Brian Kane is an SSA Administrative Law Judge at the Rochester Hearing Office with a lifetime approval rate of 73% over 20,637 lifetime decisions. This sits above the national average of 58%, though your latest period shows a 67% approval rate. Aggregate rates describe past decisions, not predictions for your individual hearing. An attorney can help you prepare for the specific requirements of this judge's courtroom.
This page presents publicly available SSA Office of Hearings Operations disposition data, with no editorial rating or evaluation. ALJs are independent decisionmakers; aggregate statistics describe past patterns, not predictions of how any individual case will be decided. Information here is provided for hearing preparation, not as legal advice.
Approval rates
Comparing a judge's performance requires looking at both their long-term history and recent trends. Judge Kane has maintained a high approval rate over 20,637 lifetime decisions. While his latest period approval rate is 67%, this remains higher than the 58% national average. These figures reflect past decisions rather than predictions for your specific case.
Office- and national-level breakdowns of fully favorable vs denial rates aren't currently published by SSA in the per-office disposition data. The judge's own breakdown is the detail we have today.
Approval rate over time
Year-over-year approval rate across Judge Kane's docket. Annual rates fluctuate with the mix of cases SSA assigns; the longer-run pattern is more informative than any single year.
Decision pattern
Over a decade on the bench, Judge Kane has shown a consistent approach to disability claims. His approval rates have remained steady, typically hovering between 70% and 75% throughout his tenure. While the most recent period shows a rate of 67%, this remains consistent with his long-term historical performance. This pattern suggests a judge who applies a stable framework to the evidence presented in your case.
Preparing for an SSDI hearing
The guidance below applies to any SSDI hearing, not specifically to Judge Kane's bench. Judge-specific preparation guidance requires a corpus of public Appeals Council decisions involving each judge, which we haven't built yet.
- Bring a clean treating-physician record. Longitudinal primary-care or specialist notes spanning the disability period, with consistent symptom documentation, are typically the strongest evidence at hearing. A single month's records usually aren't enough.
- Don't rely on consultative exams alone. If your medical evidence is built primarily around a one-time CE finding, expect detailed questioning. Supplement with treating-source statements where possible.
- Prepare for daily-activity questions. Have honest, specific answers about a typical day. Answers that conflict with the medical record (in either direction) tend to hurt credibility.
- Expect transferable-skills probing. A vocational expert will usually testify about jobs available to someone with your limitations. Your representative should be prepared to cross-examine.
Hearing with Judge Kane? Free, confidential — see if you qualify for SSDI.
Free Benefits ReviewAbout the Rochester hearing office
The Rochester Hearing Office manages a high volume of disability claims with a team of 4 administrative law judges. The office maintains a latest-period approval rate of 74%. You can expect a professional environment focused on the specific medical documentation of your impairment. You can visit the Rochester Hearing Office page for more information on the local roster.

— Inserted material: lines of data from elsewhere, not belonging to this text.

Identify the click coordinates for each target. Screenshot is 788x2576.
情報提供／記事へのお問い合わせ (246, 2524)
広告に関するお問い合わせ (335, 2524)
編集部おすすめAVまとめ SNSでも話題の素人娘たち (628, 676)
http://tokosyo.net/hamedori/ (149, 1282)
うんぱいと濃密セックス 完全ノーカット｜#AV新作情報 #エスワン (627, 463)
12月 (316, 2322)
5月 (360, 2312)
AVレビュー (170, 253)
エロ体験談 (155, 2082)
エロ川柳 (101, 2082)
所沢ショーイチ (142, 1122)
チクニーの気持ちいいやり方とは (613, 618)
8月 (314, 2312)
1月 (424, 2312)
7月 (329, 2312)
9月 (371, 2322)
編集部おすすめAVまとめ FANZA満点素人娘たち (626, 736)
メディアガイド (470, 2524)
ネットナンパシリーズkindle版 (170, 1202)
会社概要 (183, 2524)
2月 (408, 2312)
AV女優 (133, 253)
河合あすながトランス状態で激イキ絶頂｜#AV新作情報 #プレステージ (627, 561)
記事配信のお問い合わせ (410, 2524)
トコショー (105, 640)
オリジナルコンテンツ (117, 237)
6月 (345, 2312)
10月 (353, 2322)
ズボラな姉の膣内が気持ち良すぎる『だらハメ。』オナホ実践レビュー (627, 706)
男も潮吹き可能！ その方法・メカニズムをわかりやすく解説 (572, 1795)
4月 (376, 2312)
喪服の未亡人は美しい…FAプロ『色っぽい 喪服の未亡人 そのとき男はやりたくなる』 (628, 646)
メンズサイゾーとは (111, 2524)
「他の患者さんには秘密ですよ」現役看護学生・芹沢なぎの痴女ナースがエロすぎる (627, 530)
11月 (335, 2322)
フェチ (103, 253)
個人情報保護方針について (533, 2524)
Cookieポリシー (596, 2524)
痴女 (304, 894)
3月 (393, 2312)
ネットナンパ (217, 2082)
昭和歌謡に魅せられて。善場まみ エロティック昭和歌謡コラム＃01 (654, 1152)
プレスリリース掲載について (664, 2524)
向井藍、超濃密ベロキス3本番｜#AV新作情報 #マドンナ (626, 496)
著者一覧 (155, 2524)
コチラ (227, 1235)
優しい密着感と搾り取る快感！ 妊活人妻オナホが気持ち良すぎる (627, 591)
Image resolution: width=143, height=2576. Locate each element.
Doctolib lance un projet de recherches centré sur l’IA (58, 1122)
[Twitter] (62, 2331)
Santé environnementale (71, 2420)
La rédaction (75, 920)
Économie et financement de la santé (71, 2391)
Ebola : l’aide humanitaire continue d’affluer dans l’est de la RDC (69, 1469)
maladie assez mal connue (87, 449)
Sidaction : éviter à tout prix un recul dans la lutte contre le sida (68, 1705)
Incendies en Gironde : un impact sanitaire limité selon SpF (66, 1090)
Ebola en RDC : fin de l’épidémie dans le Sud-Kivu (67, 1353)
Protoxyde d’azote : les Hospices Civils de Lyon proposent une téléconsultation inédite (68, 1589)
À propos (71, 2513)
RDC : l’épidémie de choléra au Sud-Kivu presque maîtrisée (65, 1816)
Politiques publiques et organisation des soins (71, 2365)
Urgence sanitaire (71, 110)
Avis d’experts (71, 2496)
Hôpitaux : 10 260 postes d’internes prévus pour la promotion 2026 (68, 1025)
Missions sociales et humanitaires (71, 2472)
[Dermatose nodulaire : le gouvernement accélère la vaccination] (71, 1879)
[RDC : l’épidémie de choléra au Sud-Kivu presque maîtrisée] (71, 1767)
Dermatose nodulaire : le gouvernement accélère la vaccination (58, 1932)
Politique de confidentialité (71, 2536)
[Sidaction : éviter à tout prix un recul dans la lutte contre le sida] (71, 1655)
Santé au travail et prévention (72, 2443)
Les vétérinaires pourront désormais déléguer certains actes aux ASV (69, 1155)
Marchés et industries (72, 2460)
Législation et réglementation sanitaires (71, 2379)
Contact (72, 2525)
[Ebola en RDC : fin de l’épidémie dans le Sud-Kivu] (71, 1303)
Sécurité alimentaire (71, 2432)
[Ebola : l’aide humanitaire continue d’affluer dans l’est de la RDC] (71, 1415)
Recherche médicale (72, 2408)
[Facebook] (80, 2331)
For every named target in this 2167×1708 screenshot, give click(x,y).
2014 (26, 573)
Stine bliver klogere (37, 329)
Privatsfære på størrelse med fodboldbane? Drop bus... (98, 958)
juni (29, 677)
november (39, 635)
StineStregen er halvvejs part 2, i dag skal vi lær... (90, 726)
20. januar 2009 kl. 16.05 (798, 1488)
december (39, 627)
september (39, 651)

Other judges at this hearing office
The SSA assigns cases to judges using a workload-balancing algorithm, meaning your assignment is essentially random. Across the Rochester office, lifetime approval rates among the bench range from 66% to 78%. Because you cannot choose your judge, it is important to focus on the strength of your medical evidence. The guidance for your hearing remains the same regardless of which judge you are assigned.